From Playbill.com
This question comes from the Playbill.com staff.
Question: The Broadway stagehands strike continues this Thanksgiving week, leaving only nine shows running on Broadway. How important is Thanksgiving week to the Broadway economy, and how much will Broadway be losing?
Answer: The tourist crowd — and perhaps even those Broadway performances at the Macy's Thanksgiving Day Parade — tend to give Broadway a big boost during Thanksgiving. Here are the Thanksgiving week figures from the last few years (as recorded by the League of American Theatres and Producers):
2006: $23.3 million
Average week that season: $18.0 million
Change: +29 percent
2005: $20.8 million
Average week: $16.6 million
Change: +25 percent
2004: $17.4 million
Average week: $14.8 million
Change: +18 percent
2003: $18.9 million
Average week: $14.5 million
Change: +30 percent
2002: $18.6 million
Average week: $13.9 million
Change: +34 percent
As one can see, Thanksgiving is always well above average. In 2003-04, for instance, it was the third-biggest week of the entire season, behind Christmas and New Year's. In 2004-05 it was the ninth-biggest week.

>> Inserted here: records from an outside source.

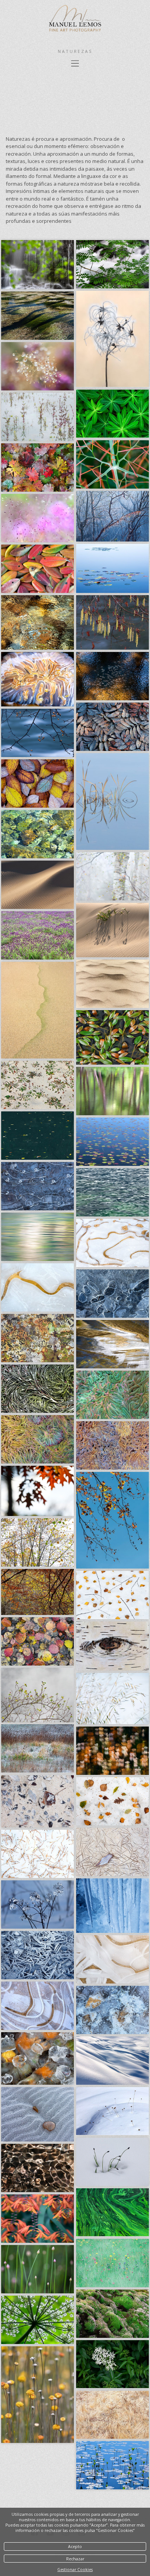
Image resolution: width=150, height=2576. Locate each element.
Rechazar (75, 2558)
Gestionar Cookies (75, 2569)
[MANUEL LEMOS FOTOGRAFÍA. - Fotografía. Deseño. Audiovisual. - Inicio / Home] (75, 33)
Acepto (75, 2546)
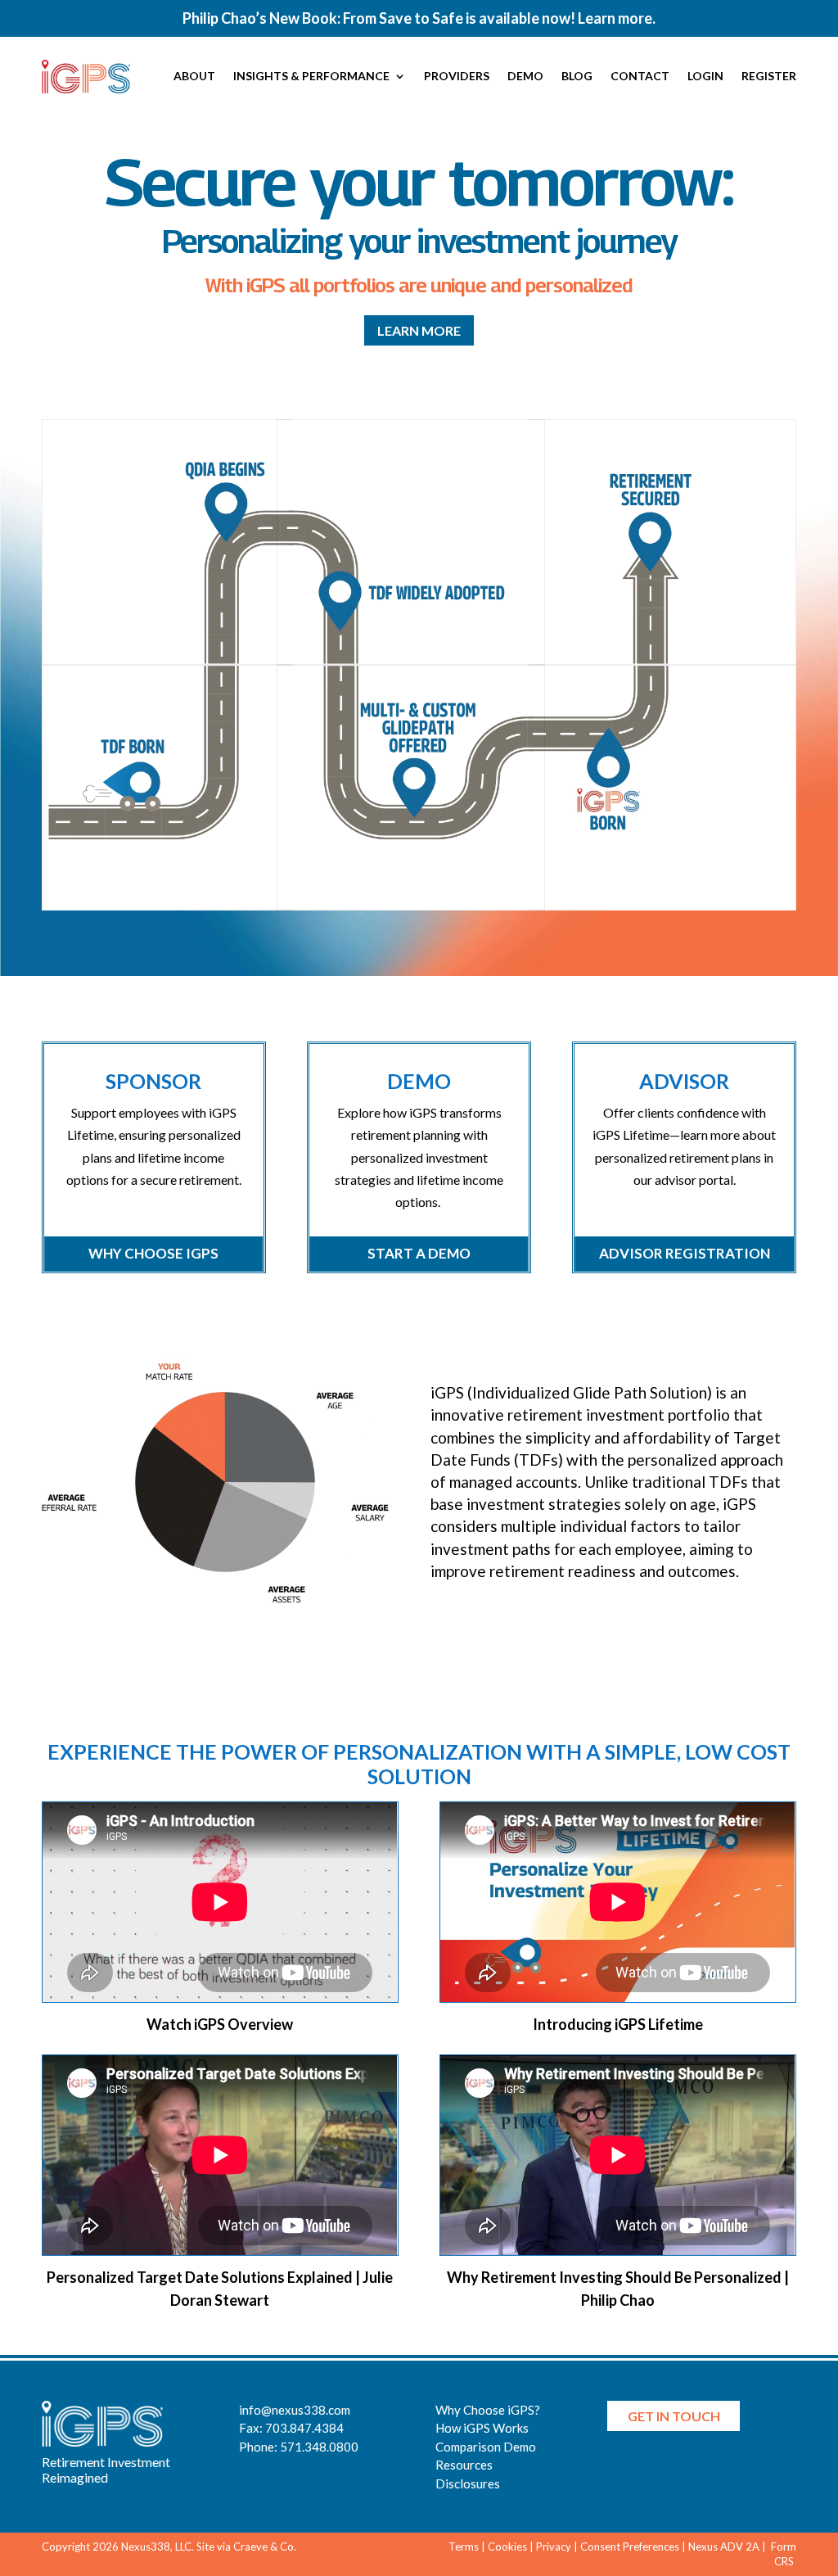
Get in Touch (674, 2416)
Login (705, 76)
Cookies (507, 2546)
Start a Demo (419, 1253)
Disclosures (467, 2483)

So how much is Broadway losing? Variety estimated last week's strike-week total at $4.6 million (Young Frankenstein doesn't report grosses, so Variety estimated its total at $1.7 million). Even with, say, a 25 percent bump to $5.75 million over Thanksgiving, plus another half a million for Dr. Seuss' How the Grinch Stole Christmas, which is back on the boards this weekend, boosting our hypothetical total to $6.25 million, that would still be around $17 million below last year's Thanksgiving weekend. And — given inflation, and the fact that in a strike-free world there'd be a couple extra shows on the boards this year — it's about $20 million below this year's potential.